Q&A: Service of the Creator
Service of the Creator
Question
Hello,
I wanted to ask the Rabbi the following question:
God is perfect, so it necessarily cannot be that the commandments we perform help Him, or that He needs us.
He gave us commandments, so if so there seems to be no escape from claiming that the commandments are meant to correct some deficiency in us, for example so that we can in some sense be our own cause, or because of some deficiency elsewhere in creation. In any case, according to this, I am really serving myself and not Him.
What does the Rabbi think about this? Are we in fact serving ourselves? How can one do something for God if He does not need us? Does God's perfection mean that it is impossible to serve Him? And if it is possible, then why did He give commandments after all…?!?
Answer
This touches on what the medieval authorities (Rishonim) called “service for a higher need,” meaning that He does indeed need us and we serve for His sake. That is the meaning of “Ascribe strength to God.” This does not mean that He is not omnipotent. He can do all, and therefore He creates us as a completion for Himself.
In principle, it cannot be that our service is for ourselves, because if that were so, He should simply not have created us, and then there would be no need for the service either. We + our service are needed for Him.
Rabbi Kook, in Orot HaKodesh, vol. 2, discusses the problem of perfection and perfecting. He says that one of the human perfections is the very process of perfecting ourselves (the process by which we become more complete). That perfection cannot exist in the Holy One, blessed be He, because He is already perfect and cannot become perfected. Therefore He created us deficient, and through our process of perfecting ourselves He possesses the quality of perfecting. The service for Him is to perfect ourselves and the world.
For a sharper formulation of the idea, see here: https://mikyab.net/%D7%9B%D7%AA%D7%91%D7%99%D7%9D/%D7%9E%D7%90%D7%9E%D7%A8%D7%99%D7%9D/%D7%97%D7%99%D7%A6%D7%95-%D7%A9%D7%9C-%D7%96%D7%99%D7%A0%D7%95%D7%9F-%D7%95%D7%94%D7%A4%D7%99%D7%A1%D7%99%D7%A7%D7%94-%D7%94%D7%9E%D7%95%D7%93%D7%A8%D7%A0%D7%99%D7%AA1/
Discussion on Answer
No. I am claiming that there was a deficiency in Him that was completed through our creation. But speaking of there being a deficiency in Him is only figurative.

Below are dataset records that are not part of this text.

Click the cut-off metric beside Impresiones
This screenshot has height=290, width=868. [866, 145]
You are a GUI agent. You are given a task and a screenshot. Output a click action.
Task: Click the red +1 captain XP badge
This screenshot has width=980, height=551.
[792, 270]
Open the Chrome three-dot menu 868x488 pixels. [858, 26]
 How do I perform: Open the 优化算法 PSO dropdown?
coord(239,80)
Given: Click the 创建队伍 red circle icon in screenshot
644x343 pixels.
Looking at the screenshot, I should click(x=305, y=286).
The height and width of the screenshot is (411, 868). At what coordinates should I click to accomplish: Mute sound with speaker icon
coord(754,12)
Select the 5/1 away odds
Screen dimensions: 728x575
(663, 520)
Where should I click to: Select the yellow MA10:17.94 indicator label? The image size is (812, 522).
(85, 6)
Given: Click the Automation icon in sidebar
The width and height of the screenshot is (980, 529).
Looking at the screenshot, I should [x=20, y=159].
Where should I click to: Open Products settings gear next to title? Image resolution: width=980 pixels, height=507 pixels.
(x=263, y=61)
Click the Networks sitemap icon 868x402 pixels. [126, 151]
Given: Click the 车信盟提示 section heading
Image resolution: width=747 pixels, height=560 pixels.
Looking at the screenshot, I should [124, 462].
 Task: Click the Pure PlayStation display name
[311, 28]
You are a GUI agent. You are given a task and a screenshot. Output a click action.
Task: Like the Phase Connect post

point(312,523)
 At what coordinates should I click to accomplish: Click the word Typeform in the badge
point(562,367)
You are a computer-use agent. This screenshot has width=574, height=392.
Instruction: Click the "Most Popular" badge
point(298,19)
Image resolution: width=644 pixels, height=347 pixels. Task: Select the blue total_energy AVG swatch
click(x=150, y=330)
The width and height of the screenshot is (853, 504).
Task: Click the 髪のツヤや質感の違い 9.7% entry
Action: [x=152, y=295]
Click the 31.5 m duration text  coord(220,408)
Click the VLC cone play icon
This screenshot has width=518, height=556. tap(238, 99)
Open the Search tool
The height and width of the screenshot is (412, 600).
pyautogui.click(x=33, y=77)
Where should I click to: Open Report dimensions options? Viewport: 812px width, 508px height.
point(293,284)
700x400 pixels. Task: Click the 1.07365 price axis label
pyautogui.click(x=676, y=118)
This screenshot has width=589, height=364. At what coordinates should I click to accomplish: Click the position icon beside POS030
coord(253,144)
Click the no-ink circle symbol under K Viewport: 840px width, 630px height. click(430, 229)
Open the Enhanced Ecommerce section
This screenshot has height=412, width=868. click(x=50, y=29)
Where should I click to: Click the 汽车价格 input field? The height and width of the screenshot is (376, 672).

His perfection is such that He exists alone until a certain stage, and from then on we are created and become perfected. All of this together is the form of a perfect being. All of this (as much as one can speak at all about such an infinite process) is one long process of perfecting.
You wrote there in the article about Zeno’s arrows that there is a process with no practical significance, like a ball with velocity that collides with a wall.
There you argued that with God too it is the same thing, that there is not really any deficiency and the concept of perfecting is purely potential.
If so, here you are contradicting yourself, since here you claim that He does indeed have a deficiency.
Moreover, if there really is a process of perfecting with no practical significance in reality, why was a deficient world created in order to become perfected?
No contradiction. His “deficiency” is that He cannot become perfected.
The world was created so that the potential perfecting would be actualized (through a transition to a greater perfection in actuality). In mechanics too, the potential (= velocity, momentum) is indeed actualized. If not through change of place (when you are next to a wall), then through heat, mechanical deformations, and the like.
“In principle, it cannot be that our service is for ourselves, because if that were so, He should not have created us, and then there would be no need for the service either. We + our service are needed for Him.”
I did not understand why that is impossible. It could be that He saw that if He created us we would enjoy the good, and therefore He created us, even though He personally has no need for it,
And about this the verse says, “If you are righteous, what do you give Him?” And see Nachmanides on Parashat Shemini at length.
If we do not exist, then it cannot be said that our creation is for us. Before we were created, there is no “us.” This is parallel to the question of wrongful life, which I discussed in my article on gratitude. If the Holy One, blessed be He, is now doing something and there is nothing in the world besides Him, then it is done for Him. There is no one else of whom you can say that it is being done for him. Even the need to benefit others is His need, and therefore creation for that purpose too is done for Him.
Thank you very much, but you wrote, “He is all-powerful and therefore creates us as a completion for Himself.”
I am not disagreeing from the standpoint of His omnipotence. I am speaking from the standpoint of His perfection, and if He is indeed perfect, then according to your words why did He create us in the first place?
If I understood correctly, you are claiming that before creation there was no deficiency in Him of perfecting Himself. Only *after* creation—when He created deficiency in the world so that the world could become perfected—then such a deficiency in Him arose as well.
Am I right? But if so, why did He create the world in the first place?